Whole heartedly agree. I was big into Go years ago, and some newer guys tried to make it a functional language. When they argued with me, I couldn't say 'its's just not right', but instead pointed them to std library code.
Protip: That doesn't change their mind, it just makes them hate Go.
Why is that wrong? A language can be multi-paradigm while the “official” documents are written in a specific style. Like human languages, they evolve with their use (or fork into another language completely), while the high literature is the last one to change.
Together with that, I agree that one should read the high literature before inventing a new writing style.
On the other hand, sometimes it really makes sense to strike out and define a new, higher standard for code style and paradigm in a given language, or at least to improve somewhat on the style and paradigm that's handed to you.
JavaScript used to be a messy language "not fit for professional use" (see popular JS books from the year 2000 :shudder:), but it turns out most of the problem was how people were using it.
JS code being written today looks like an entirely different language compared to early idiomatic "JavaScripts" one could use to make pages "more dynamic".
JavaScript today wouldn't be recognizable to a JavaScript developer 6 years ago, especially when using class syntax, destructing, and async/await, among many other syntax additions.
Actually it was very messy. People were encouraged to use it as a write-only imperative scripting language.
People thought VBScript was more powerful. JavaScript was like that attention-seeking red-headed stepchild that you see at family reunions.
There's a good reason Douglas Crockford re-introduced JavaScript as "the wwwrld's most misunderstood programming language." He saw beauty within that others didn't.
That's something I don't really understand.
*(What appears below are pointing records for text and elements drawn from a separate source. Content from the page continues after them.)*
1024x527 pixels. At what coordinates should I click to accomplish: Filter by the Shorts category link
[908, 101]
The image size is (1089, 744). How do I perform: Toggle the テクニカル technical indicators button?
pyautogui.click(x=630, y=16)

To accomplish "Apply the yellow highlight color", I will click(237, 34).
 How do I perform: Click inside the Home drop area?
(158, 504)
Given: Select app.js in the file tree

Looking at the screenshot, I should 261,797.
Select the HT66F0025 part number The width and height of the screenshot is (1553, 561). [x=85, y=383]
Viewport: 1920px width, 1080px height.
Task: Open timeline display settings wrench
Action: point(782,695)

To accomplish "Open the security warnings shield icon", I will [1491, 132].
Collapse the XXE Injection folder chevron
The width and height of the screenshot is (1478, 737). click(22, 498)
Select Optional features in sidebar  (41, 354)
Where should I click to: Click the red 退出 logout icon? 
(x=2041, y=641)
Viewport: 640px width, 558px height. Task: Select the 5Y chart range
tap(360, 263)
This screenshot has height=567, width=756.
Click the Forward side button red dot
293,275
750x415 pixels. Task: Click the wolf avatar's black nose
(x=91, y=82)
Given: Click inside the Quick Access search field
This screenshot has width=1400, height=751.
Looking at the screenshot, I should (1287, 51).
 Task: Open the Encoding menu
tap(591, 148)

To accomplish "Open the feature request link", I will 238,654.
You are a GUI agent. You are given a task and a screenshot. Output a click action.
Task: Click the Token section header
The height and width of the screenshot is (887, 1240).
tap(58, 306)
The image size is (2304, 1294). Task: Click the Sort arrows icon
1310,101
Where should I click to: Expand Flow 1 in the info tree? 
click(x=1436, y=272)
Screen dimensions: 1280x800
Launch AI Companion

The language is a garbage-collected C-like. If you don't abuse objects/this/.call, plain Javascript is very readable. What made it a "write-only imperative scripting language"?
If you look at the "JavaScripts" that were floating around at the time (try looking up dynamicdrive.com from around the year 2003) I think you'll understand what I mean.
Wanting to explore that space as a hobby is not wrong, but insisting on it at work when it's clearly not typical or well-supported is pretty wrong in my opinion.
If it drove them to write in another language, might that be a win? A code base full of non-idiomatic code, where devs think in the style of language A while using language B, isn’t a great place to hang out.
It absolutely would be, if our entire stack wasn't in Go.
One was a JS guru who literally threatened 'I can walk across the street and get another job, you know.' And we let him, and both of us are happier for it.
So I do agree, don't join a team writing a language you hate.
I think I would have left too. Go has its advantages to be sure, but if you can write highly expressive functional code in a language like JS, Go is like wading through a swamp.
Agreed. We're 100% Go in our back end, and in the process of hiring. We literally wrote in the job posting, "If you don't want to write Go, this job is not for you."
Well that's just silly. Why take a job using hammers and nails when you really like screws and screwdrivers, but hate hammers and nails?
I think the argument instead might have been, "Go is not designed for it, and kludging in a language paradigm that the language wasn't designed for is going to make for worse code."
The fact that these engineers didn't understand this, suggest to me that perhaps they were not very good engineers as such, even if they might have been skilled software programmers.
Sorry mate, your argument doesn't make much sense. People can and do write OOP in C++, and just because it is multi-paradigm does not mean no one should write OOP.
It's like saying, because an artist is using watercolors for this painting, they should therefore never do pencil drawings on other projects.
I don’t disagree, but that’s an entirely different issue than your original argument, which was to suggest that C++ is not an object oriented language.
Protip: That doesn't change their mind, it just makes them hate Go.